*** TEXTO FORNECIDO

Tal como um vinho bom, chamo de antigo o que existia antes desde muito tempo, me remete ao que foi criado e sucedeu no passado, não exatamente gasto nem já sem função, antigo não é sinônimo de velho e sim de curtido... Assim são os corpos se ainda cumprem sua função primordial, e principalmente, quando a mente guarda os saberes adquiridos na caminhada da vida. A saúde física e psíquica é um fator determinante nisso. Até mesmo no caso dos homens idosos com os corpos enfermos e/ou muito desgastados que perdem a função reprodutiva, se ainda são ativos como bons avôs, compartilhando suas experiências e saberes nos cuidados e preparo das novas gerações, neste caso os corpos ainda estão no circuito da vida, porque contribuem com a manutenção da espécie. Os homens idosos com corpos saudáveis, além da função derradeira como avôs, podem também produzir novas vidas, ou seja: O homem não fica velho, só fica antigo.

******
*** DADOS FORNECIDOS

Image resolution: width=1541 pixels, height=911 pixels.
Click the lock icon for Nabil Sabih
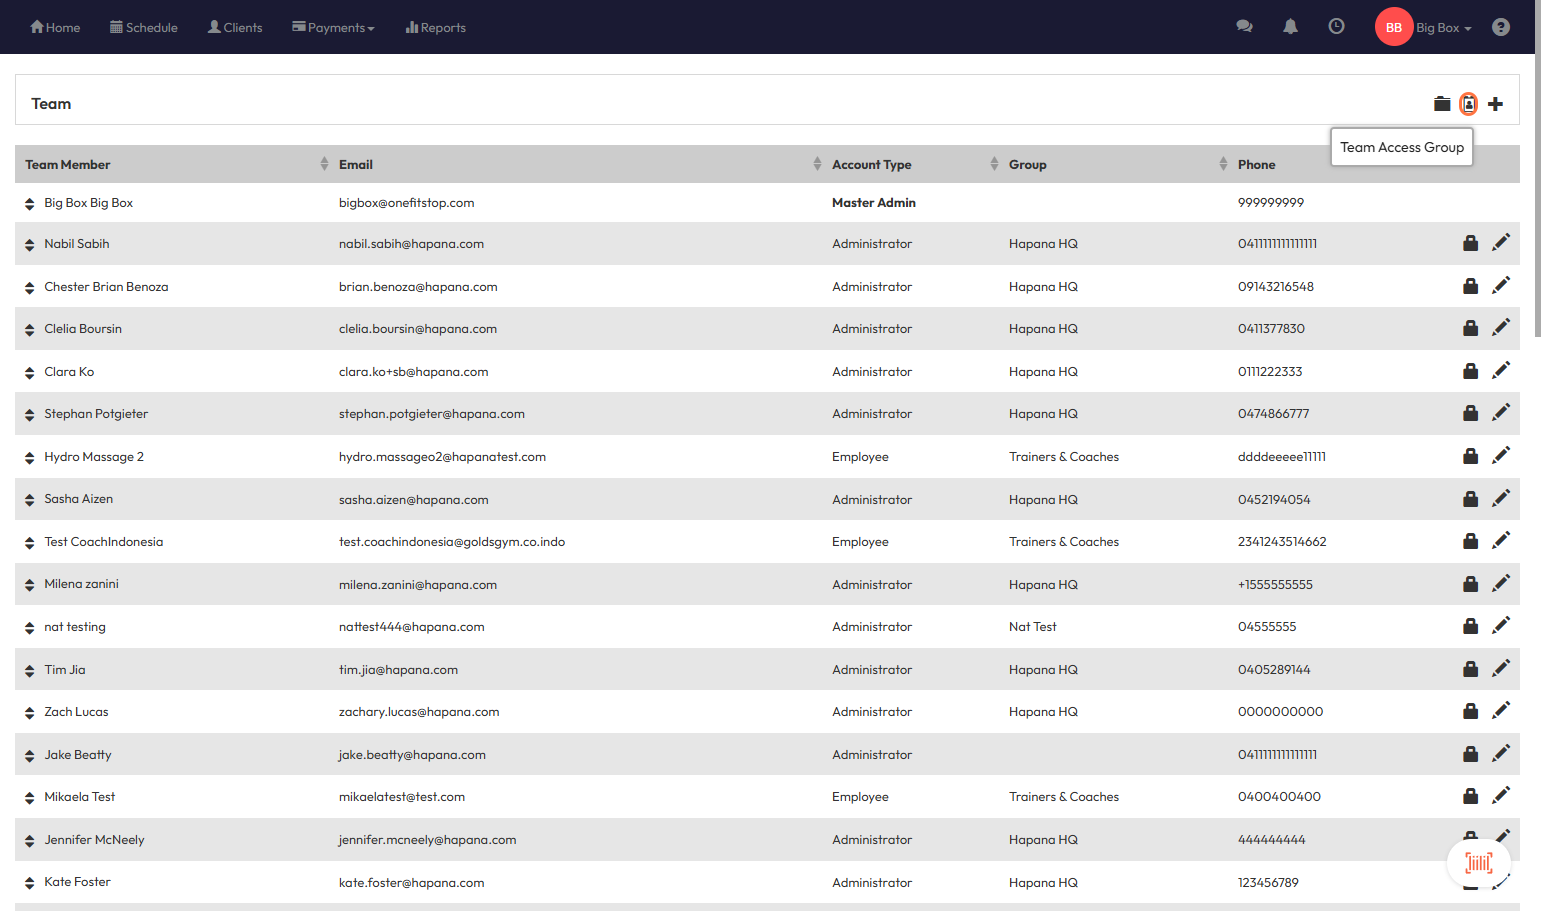tap(1470, 243)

******

◆ EXERCÍCIO ESCRITO:
Diga se cada afirmação abaixo concorda com o texto sobre o antigo e o velho. Responda sim ou não e cite literalmente as palavras do texto que decidem cada caso.
1. Segundo o texto, antigo é sinônimo de velho.
2. O texto afirma que a saúde física e psíquica é um fator determinante.
3. De acordo com o texto, os homens idosos com corpos saudáveis servem apenas para a função de avôs.

◆ RESPOSTA AO EXERCÍCIO:
1. Não: "antigo não é sinônimo de velho e sim de curtido".
2. Sim: "A saúde física e psíquica é um fator determinante nisso."
3. Não: "além da função derradeira como avôs, podem também produzir novas vidas".